Cohen told ABC News “Good Morning America” host George Stephanopoulos on Friday that Trump knew payments made to adult film star Stormy Daniels and former Playboy model Karen McDougal in the months before the 2016 general election were “wrong.”
FULL PART 1: “I’m angry at myself, because I knew what I was doing was wrong,” Michael Cohen tells @GStephanopoulos. https://t.co/sTCn23S6sb
More of the exclusive interview is just ahead on @GMA. pic.twitter.com/6X1CNcvWDx
— Good Morning America (@GMA) December 14, 2018
Further, Cohen said they were made “to help (Trump) and the campaign.”
Dershowitz responded on Fox News Channel’s “America’s Newsroom” later in the morning, saying, “What Cohen doesn’t seem to understand is the difference between something that may be wrong and something that may be illegal.”
“Reasonable people can disagree about whether it’s wrong to pay hush money to somebody to stop them from disclosing alleged improprieties sexually. Reasonable people can say that’s wrong or that’s right. It’s not illegal,” Dershowitz explained. “A presidential candidate under the law could spend a billion dollars of his own money to do anything in the campaign.”
WATCH: @BillHemmer spoke with @AlanDersh on Cohen’s first interview after being sentenced to 3 years in prison: “What I worry about is when you criminalize political sins, and you eliminate the line between law and crime, you’re really endangering the rule of law.” #nine2noon pic.twitter.com/Sqy3k6o1M6
— America’s Newsroom (@AmericaNewsroom) December 14, 2018
The legal scholar offered the hypothetical of Trump paying cash himself to Daniels or McDougal and telling them, “I’m paying you not to disclose what happened, and I’m doing it in order to help myself be elected president.”
“That would not be a crime,” Dershowitz contended.

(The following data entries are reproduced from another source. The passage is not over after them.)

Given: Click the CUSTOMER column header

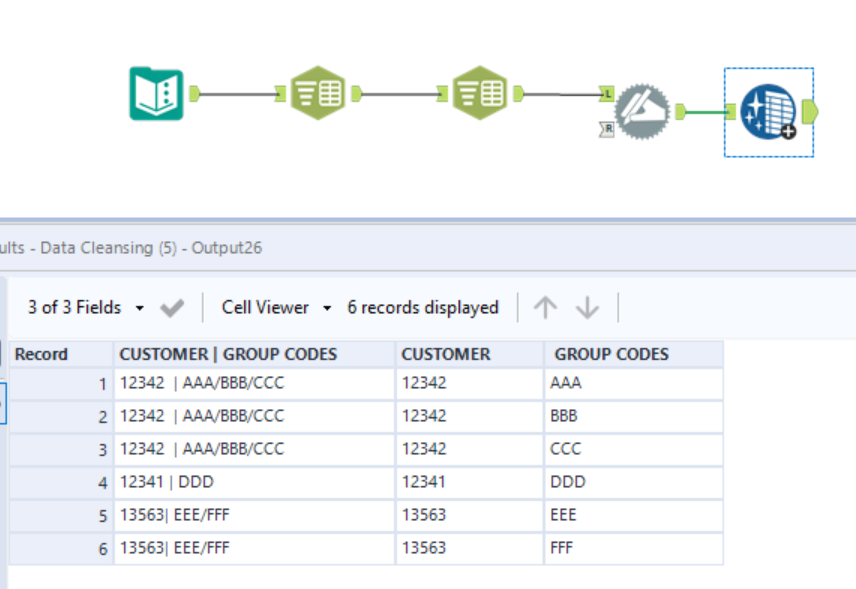Looking at the screenshot, I should pyautogui.click(x=445, y=354).

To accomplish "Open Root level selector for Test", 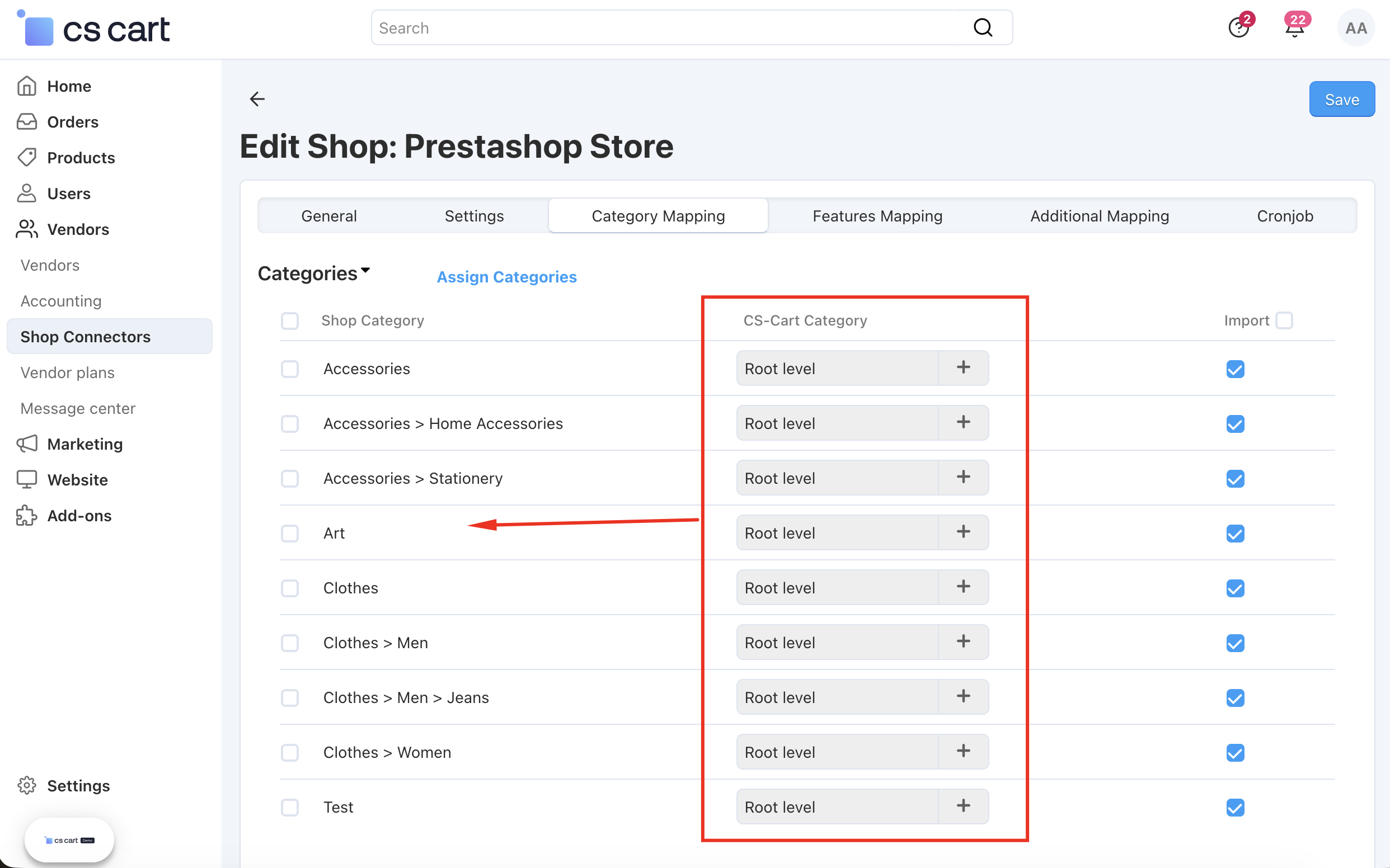I will point(838,806).
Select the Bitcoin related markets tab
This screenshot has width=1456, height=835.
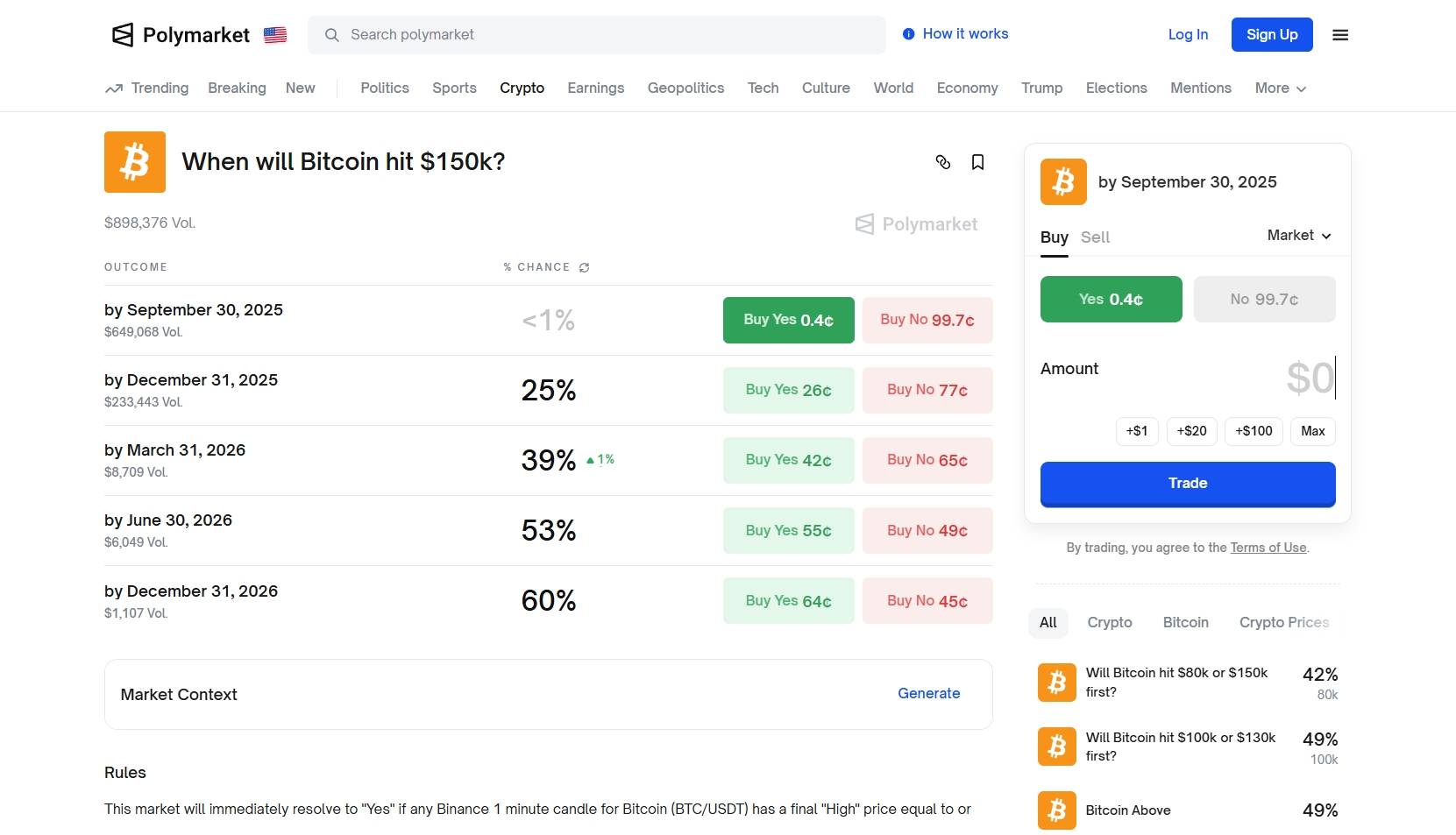pos(1185,622)
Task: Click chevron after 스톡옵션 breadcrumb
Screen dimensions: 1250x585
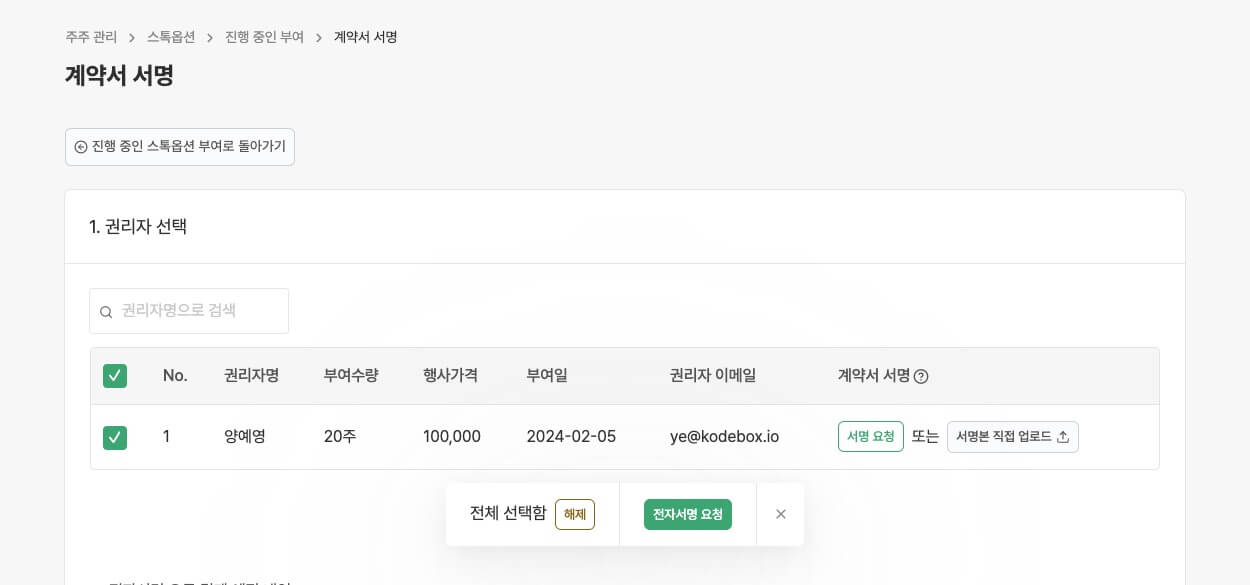Action: pyautogui.click(x=210, y=38)
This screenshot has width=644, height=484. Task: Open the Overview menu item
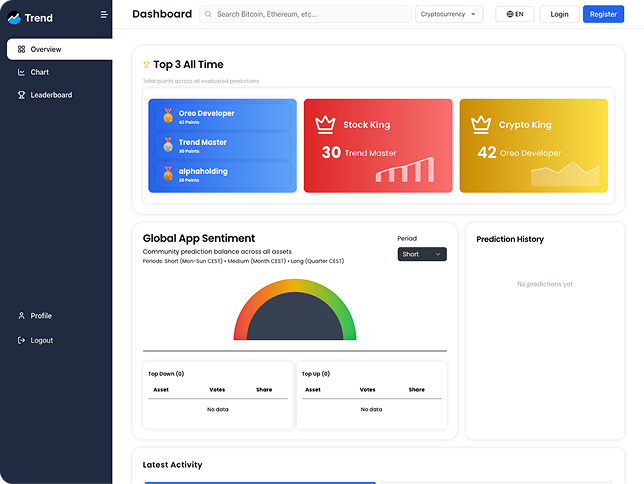click(x=58, y=49)
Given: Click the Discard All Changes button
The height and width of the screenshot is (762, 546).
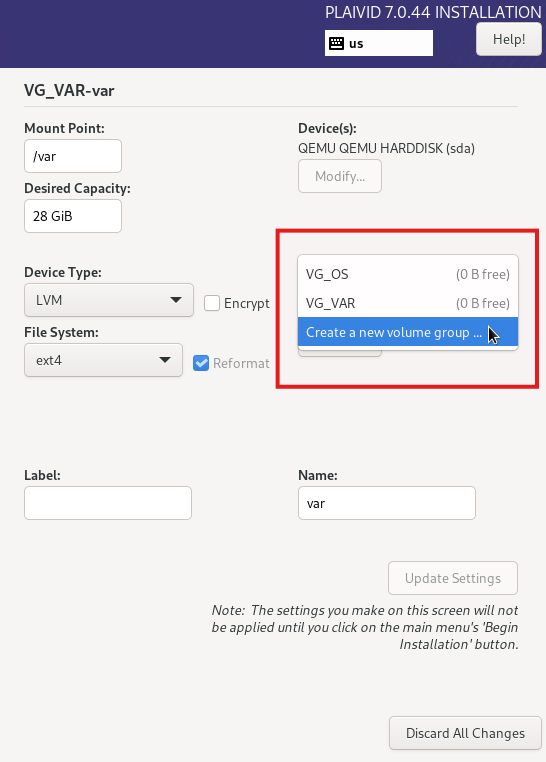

He took it a step further arguing that if what Cohen is saying is true — that Trump directed him to make the payments — it takes them out of the purview of what the attorney pleaded guilty to — making excess campaign contributions — because they were made in effect by the presidential candidate.

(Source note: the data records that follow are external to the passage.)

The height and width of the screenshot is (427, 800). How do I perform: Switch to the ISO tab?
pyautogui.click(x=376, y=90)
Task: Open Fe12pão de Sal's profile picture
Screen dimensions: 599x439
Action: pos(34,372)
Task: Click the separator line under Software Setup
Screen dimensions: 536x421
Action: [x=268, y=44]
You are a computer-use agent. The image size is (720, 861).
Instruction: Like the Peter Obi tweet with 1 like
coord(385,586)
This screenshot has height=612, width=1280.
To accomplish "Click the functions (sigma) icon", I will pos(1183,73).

Cohen has stated he submitted the expenses to the Trump Organization.
“I don’t understand the case for making (the payments) criminal,” Dershowitz concluded. “What I worry about is when you criminalize political sins, and you eliminate the line between wrong and crime, you’re really endangering the rule of law.”

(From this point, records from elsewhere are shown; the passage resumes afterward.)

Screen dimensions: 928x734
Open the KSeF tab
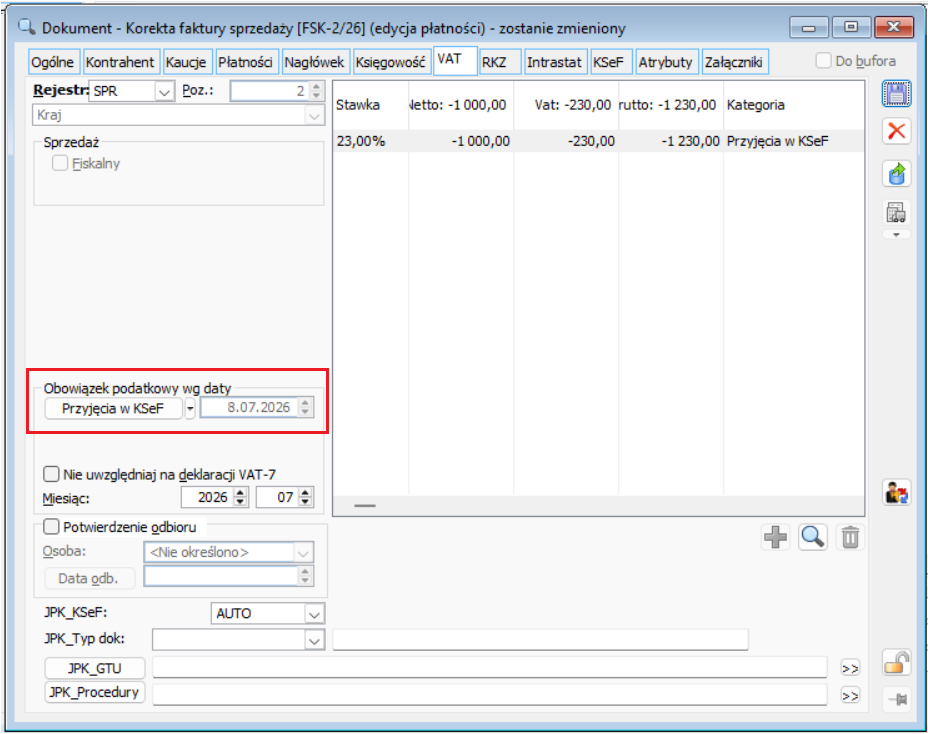pyautogui.click(x=608, y=62)
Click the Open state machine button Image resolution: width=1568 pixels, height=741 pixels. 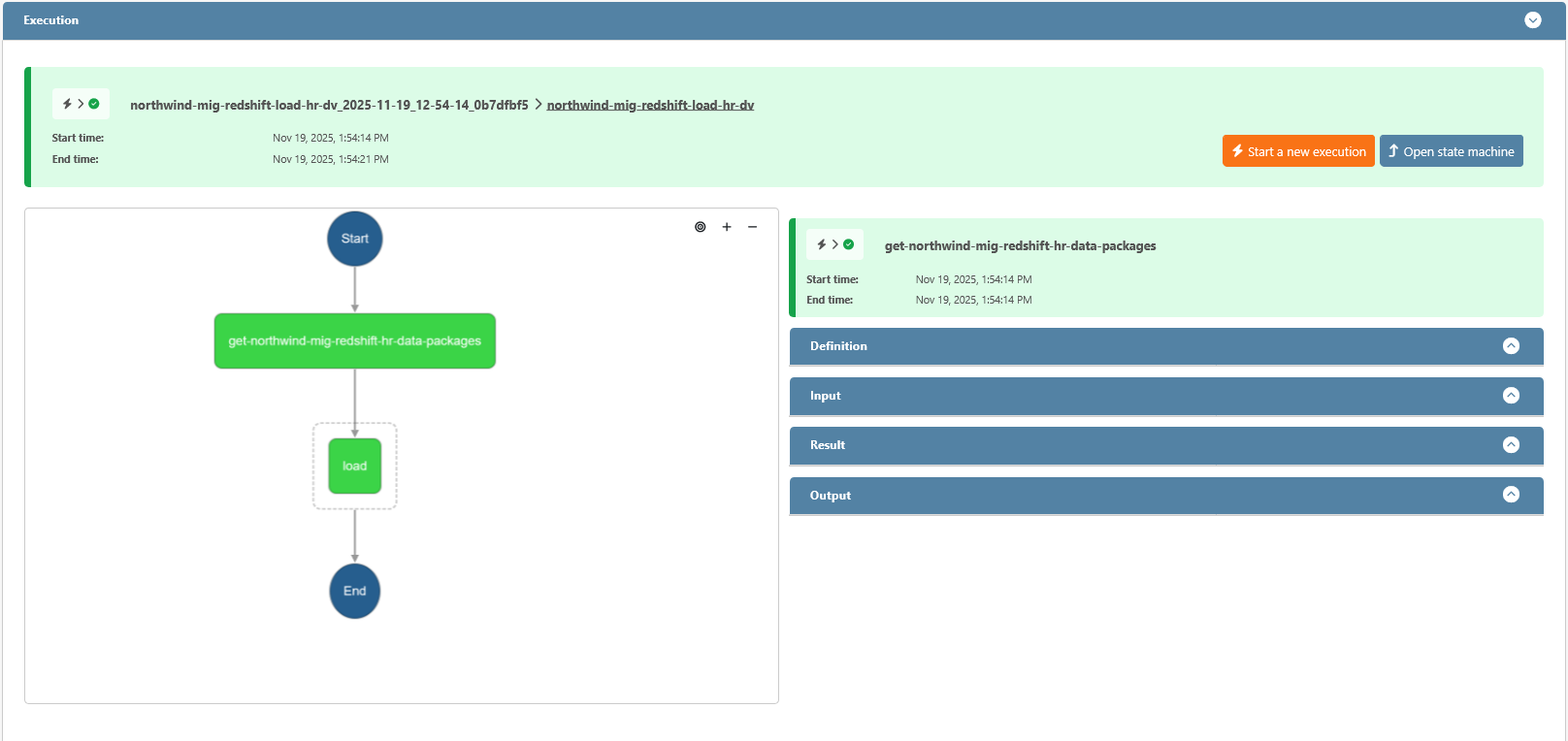click(1451, 151)
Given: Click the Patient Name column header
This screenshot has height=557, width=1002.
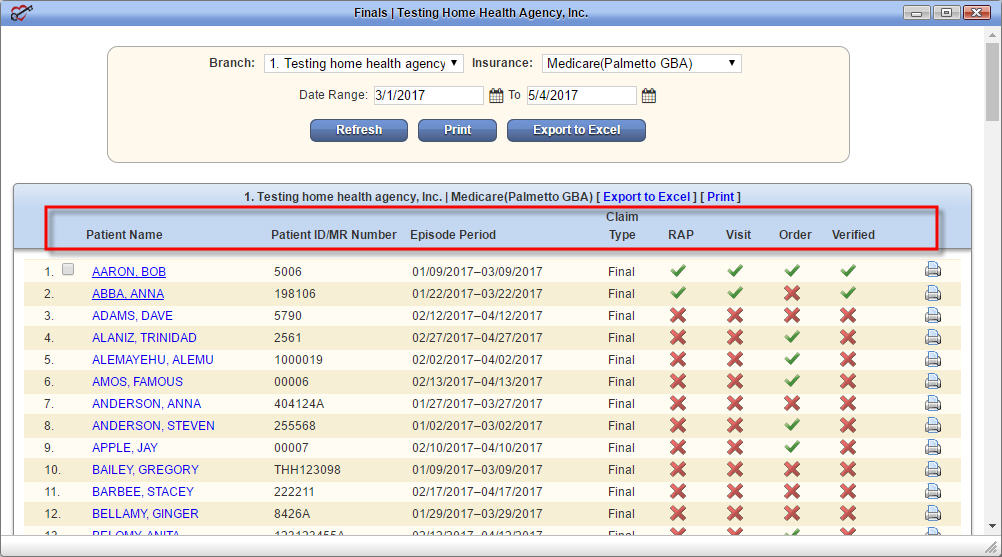Looking at the screenshot, I should (124, 234).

Dershowitz’s view is shared by Heritage Foundation campaign law expert Hans von Spakovsky, who served two years as a commissioner on the Federal Election Commission, the authority charged with enforcing federal campaign finance laws.
“President Donald Trump’s former attorney, Michael Cohen, may have been convinced by the Office of the U.S. Attorney for the Southern District of New York to plead guilty to a supposed violation of campaign finance law, but that doesn’t mean that what happened is actually a federal crime,” von Spakovsky wrote in a piece for The Daily Signal, published earlier this week.
“In fact, neither the Federal Election Commission — which is the independent agency tasked with enforcing the Federal Election Campaign Act — nor its former commissioners would likely agree with the overaggressive view that the Southern District is taking,” he added. “Indeed, the Southern District’s aggressive stance on this issue might have violated the Justice Department’s own policy.”
Von Spakovsky went on to argue there is a problem with New York federal prosecutors’ claim Cohen is guilty of a crime merely because the payments were made with “the intent to influence the 2016 presidential election.”
The expert cited a statute that specifically provides that if the expense served a purpose outside the campaign, it was not a campaign expenditure.
“These payments were relatively small given Trump’s net worth — the kind of nuisance settlement that celebrities often make to protect their reputations, especially when faced with claims that will cost far more to defend than making a quick payoff without all of the bad publicity that usually accompanies such cases,” von Spakovsky wrote.
Trump’s personal attorney Rudy Giuliani stated that the payment to Daniels was made “to resolve a personal and false allegation in order to protect the president’s family” and “it would have been done in any event, whether he was a candidate or not,” according to The Washington Post.
Von Spakovsky further pointed to the case of former Democratic presidential candidate John Edwards, whom the DOJ unsuccessfully sought to prosecute for similar payments made to the candidate’s mistress.
He noted that two former FEC chairmen were prepared to testify that such payments were not campaign-related.
Trump cited von Spakovsky during a Thursday interview on Fox News and argued that prosecutors wanted Cohen to plead guilty to the supposed campaign finance violations merely for the purpose of embarrassing him as president.